Exercise directions: Below are lines of data; restate word for word those running from the line containing "Task: Click the down arrow red button" to the line containing "You are a computer-use agent. Image", inclusive, and no others.

======== Task data

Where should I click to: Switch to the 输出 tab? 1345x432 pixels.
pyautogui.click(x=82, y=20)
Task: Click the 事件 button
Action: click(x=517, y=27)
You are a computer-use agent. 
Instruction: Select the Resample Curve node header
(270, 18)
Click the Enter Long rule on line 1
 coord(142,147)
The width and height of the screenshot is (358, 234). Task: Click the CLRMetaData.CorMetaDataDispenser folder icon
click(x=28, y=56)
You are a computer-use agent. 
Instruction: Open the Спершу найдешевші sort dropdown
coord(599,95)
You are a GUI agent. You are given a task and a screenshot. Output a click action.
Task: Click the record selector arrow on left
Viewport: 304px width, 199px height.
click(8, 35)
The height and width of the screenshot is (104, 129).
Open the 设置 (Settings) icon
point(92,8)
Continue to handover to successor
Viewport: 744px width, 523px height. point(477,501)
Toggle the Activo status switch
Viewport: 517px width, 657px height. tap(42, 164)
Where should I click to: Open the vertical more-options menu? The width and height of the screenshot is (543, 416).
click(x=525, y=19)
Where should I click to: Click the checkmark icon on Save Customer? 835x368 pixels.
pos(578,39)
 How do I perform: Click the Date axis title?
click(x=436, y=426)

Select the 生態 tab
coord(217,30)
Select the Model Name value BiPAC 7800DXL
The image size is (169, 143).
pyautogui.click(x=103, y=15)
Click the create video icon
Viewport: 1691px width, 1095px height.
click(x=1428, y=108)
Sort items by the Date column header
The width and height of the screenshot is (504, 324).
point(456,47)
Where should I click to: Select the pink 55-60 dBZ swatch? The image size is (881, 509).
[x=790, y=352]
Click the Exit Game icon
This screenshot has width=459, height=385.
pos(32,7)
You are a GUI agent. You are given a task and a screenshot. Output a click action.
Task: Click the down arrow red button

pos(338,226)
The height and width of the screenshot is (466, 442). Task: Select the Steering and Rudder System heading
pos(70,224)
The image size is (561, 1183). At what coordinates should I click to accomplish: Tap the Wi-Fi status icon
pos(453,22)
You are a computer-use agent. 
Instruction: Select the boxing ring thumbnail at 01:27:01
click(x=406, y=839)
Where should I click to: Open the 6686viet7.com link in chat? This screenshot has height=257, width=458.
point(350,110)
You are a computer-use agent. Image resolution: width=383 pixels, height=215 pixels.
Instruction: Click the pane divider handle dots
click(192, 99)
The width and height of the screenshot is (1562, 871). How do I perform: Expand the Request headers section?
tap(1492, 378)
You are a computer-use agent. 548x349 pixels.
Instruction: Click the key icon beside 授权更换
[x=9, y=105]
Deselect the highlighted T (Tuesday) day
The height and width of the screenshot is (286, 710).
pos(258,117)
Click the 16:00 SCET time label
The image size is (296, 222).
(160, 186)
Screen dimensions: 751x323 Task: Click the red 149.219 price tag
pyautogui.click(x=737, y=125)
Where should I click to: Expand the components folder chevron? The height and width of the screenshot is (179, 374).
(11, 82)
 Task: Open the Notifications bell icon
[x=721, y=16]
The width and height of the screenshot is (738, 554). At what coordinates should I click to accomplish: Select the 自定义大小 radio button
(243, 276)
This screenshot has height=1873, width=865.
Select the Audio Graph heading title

================

Solution below:
Task: Click the down arrow red button

pos(338,226)
The height and width of the screenshot is (466, 442). Task: Select the Steering and Rudder System heading
pos(70,224)
The image size is (561, 1183). At what coordinates should I click to accomplish: Tap the Wi-Fi status icon
pos(453,22)
You are a computer-use agent. 
Instruction: Select the boxing ring thumbnail at 01:27:01
click(x=406, y=839)
Where should I click to: Open the 6686viet7.com link in chat? This screenshot has height=257, width=458.
point(350,110)
You are a computer-use agent. Image resolution: width=383 pixels, height=215 pixels.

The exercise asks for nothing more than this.